== INFORMATION SHOWN ==

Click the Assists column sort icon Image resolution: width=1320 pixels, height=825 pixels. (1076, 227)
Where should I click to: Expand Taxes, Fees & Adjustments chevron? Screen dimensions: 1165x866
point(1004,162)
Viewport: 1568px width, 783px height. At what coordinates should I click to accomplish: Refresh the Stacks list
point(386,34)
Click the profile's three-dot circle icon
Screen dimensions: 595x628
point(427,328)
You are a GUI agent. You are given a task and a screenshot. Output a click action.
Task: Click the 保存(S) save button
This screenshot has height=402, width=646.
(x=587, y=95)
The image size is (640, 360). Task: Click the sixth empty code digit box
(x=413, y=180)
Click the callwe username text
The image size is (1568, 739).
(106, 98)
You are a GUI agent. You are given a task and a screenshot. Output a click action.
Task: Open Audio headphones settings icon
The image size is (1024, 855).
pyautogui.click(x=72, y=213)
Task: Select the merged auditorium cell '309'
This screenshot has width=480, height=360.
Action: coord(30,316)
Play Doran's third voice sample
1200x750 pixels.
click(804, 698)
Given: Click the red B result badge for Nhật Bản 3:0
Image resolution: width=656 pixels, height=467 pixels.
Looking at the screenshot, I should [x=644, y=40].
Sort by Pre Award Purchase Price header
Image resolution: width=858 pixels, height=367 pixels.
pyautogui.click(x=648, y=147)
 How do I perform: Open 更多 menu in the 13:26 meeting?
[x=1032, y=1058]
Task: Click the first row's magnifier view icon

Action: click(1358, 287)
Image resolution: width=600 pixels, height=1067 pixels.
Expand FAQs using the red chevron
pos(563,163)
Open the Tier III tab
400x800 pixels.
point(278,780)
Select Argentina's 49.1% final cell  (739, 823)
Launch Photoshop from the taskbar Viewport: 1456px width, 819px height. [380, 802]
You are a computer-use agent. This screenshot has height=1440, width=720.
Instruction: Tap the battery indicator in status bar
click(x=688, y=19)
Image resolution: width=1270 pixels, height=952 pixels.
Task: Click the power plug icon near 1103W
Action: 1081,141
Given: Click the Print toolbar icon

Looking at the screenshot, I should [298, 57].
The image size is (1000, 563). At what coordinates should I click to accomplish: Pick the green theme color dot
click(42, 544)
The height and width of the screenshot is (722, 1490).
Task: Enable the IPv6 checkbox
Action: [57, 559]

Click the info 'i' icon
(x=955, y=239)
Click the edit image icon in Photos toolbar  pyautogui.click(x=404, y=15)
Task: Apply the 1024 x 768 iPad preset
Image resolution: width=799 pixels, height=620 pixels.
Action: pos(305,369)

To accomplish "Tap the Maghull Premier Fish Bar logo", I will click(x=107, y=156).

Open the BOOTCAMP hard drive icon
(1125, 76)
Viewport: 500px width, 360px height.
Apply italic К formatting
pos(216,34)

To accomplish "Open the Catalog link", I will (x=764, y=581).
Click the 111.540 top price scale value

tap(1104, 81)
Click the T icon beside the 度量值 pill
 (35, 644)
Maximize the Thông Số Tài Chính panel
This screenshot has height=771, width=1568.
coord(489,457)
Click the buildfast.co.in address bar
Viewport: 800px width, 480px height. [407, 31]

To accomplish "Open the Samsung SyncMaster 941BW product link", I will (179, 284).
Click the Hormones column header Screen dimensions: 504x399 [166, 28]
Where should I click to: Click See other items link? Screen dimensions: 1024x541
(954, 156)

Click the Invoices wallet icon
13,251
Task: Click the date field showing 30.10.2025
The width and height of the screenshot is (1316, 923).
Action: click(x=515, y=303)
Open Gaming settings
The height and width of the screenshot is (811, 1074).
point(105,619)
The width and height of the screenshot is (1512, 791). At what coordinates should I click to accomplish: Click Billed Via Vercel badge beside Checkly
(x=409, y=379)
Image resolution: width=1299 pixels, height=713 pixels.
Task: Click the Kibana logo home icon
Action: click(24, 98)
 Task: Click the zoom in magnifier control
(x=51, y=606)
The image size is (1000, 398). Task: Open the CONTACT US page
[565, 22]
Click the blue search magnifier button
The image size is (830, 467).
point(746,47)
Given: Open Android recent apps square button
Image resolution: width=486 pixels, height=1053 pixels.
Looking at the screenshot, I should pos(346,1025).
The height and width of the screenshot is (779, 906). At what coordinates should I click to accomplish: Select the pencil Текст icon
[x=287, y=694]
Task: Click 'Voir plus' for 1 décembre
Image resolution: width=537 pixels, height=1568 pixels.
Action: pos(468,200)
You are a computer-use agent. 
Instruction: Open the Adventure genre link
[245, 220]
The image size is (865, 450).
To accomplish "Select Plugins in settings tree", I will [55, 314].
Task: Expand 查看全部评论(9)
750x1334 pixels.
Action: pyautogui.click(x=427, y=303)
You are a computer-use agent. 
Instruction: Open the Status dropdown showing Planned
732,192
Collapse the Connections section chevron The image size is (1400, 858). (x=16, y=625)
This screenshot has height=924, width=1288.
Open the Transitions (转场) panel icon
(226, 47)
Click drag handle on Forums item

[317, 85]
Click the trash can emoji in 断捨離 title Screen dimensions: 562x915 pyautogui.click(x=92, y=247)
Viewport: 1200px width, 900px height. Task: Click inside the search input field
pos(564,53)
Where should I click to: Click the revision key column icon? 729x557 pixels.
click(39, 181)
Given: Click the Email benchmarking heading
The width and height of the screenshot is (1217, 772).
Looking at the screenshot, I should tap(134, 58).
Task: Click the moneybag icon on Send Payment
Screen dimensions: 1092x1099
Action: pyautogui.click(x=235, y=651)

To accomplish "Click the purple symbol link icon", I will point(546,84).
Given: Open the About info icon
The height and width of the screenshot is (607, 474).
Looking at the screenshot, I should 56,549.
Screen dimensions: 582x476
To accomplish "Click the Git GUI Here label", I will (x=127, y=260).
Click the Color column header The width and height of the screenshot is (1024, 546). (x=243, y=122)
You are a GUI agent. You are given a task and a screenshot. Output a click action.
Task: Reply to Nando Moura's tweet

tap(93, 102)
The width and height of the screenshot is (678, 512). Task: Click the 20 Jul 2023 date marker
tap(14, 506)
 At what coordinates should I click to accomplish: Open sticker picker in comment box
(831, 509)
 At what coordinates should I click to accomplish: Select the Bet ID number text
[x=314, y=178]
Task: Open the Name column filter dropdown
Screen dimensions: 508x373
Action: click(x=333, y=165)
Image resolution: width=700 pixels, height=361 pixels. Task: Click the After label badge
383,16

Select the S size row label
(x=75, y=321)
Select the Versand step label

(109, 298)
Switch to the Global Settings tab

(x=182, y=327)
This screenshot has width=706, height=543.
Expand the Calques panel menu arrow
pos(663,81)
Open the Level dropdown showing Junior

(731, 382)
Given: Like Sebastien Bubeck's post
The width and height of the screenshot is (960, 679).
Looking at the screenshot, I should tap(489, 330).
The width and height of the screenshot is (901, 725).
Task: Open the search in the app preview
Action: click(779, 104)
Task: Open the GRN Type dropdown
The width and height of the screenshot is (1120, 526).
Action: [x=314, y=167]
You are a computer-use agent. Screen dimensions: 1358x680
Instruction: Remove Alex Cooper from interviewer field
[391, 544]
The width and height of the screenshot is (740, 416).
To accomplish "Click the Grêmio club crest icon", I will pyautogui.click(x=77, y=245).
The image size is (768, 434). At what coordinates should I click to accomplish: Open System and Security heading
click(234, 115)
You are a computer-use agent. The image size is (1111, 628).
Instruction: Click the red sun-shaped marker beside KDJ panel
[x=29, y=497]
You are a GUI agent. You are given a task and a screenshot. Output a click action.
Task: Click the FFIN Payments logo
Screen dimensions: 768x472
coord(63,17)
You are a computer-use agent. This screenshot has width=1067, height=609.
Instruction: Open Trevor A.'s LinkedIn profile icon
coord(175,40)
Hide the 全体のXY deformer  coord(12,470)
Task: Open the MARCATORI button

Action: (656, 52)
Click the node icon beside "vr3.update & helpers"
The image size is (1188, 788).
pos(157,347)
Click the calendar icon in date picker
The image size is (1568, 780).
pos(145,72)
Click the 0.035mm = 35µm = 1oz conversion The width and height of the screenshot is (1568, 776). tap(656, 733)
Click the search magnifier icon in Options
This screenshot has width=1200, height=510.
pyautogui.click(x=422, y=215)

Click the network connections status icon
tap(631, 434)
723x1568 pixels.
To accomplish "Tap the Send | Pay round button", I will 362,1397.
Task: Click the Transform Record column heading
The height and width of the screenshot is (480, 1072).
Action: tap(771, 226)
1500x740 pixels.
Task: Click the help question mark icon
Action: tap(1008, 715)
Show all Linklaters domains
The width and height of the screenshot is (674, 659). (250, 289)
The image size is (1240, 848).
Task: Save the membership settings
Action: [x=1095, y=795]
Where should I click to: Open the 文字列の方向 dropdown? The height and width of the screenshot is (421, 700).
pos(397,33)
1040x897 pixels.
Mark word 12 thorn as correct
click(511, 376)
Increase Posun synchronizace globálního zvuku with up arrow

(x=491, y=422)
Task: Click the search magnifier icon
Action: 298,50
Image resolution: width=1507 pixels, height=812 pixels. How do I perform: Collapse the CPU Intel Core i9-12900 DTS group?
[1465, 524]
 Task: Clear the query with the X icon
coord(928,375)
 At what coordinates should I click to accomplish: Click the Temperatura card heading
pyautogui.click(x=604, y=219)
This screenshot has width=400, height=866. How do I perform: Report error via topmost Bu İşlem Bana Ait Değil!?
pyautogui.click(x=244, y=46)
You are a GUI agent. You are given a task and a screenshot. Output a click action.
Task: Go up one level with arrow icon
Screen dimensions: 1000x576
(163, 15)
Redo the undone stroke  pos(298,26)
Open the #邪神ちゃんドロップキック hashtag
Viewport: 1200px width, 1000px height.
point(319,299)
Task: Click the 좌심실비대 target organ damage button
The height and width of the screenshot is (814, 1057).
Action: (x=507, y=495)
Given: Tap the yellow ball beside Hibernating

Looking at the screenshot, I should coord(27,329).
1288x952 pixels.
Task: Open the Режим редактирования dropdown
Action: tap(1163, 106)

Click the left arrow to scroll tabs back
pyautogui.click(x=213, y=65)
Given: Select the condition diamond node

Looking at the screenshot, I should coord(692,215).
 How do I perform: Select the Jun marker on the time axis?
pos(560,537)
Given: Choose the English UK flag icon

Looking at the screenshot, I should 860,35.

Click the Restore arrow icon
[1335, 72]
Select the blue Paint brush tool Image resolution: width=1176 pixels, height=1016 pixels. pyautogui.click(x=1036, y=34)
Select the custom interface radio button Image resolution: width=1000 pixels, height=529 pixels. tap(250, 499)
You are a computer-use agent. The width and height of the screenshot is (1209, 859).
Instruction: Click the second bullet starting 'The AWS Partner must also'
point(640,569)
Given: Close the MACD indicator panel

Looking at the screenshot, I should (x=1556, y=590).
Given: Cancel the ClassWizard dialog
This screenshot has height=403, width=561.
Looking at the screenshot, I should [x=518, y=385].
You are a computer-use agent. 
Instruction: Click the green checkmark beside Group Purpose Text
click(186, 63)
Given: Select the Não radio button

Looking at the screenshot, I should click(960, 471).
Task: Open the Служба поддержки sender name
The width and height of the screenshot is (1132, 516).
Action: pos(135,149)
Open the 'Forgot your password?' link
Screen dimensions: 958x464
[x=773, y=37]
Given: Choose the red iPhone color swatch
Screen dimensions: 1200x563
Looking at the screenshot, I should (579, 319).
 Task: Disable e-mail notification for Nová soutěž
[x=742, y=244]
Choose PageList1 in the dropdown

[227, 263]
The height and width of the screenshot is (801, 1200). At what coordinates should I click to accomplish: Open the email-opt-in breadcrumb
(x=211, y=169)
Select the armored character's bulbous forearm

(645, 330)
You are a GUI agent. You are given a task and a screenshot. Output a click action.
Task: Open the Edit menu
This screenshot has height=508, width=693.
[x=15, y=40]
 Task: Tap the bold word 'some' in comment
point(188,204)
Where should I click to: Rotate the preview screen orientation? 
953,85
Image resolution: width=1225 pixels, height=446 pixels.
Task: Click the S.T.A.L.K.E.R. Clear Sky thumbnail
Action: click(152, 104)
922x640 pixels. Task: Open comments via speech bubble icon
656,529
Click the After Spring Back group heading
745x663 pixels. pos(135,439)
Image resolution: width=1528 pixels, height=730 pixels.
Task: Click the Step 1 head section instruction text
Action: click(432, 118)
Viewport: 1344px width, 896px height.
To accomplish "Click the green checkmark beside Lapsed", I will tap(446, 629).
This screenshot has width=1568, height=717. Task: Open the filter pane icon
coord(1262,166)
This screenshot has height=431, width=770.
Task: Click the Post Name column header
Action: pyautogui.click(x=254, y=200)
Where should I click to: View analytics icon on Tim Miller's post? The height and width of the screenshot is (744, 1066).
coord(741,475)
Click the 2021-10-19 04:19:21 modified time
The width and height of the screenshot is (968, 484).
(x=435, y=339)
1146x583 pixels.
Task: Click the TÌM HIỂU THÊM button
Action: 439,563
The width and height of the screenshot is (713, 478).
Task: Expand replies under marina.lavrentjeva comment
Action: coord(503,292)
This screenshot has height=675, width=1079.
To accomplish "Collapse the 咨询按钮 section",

===

WHAT THE TASK REQUIRES: Each line of the entries above that contains "will" is to be copied.

EXERCISE RESULT:
To accomplish "Tap the Maghull Premier Fish Bar logo", I will click(x=107, y=156).
To accomplish "Open the Catalog link", I will (x=764, y=581).
To accomplish "Open the Samsung SyncMaster 941BW product link", I will (179, 284).
To accomplish "Select Plugins in settings tree", I will [55, 314].
To accomplish "Click the purple symbol link icon", I will point(546,84).
To accomplish "Click the Git GUI Here label", I will (x=127, y=260).
To accomplish "Click the Grêmio club crest icon", I will pyautogui.click(x=77, y=245).
To accomplish "Tap the Send | Pay round button", I will 362,1397.
To accomplish "Click the green checkmark beside Lapsed", I will tap(446, 629).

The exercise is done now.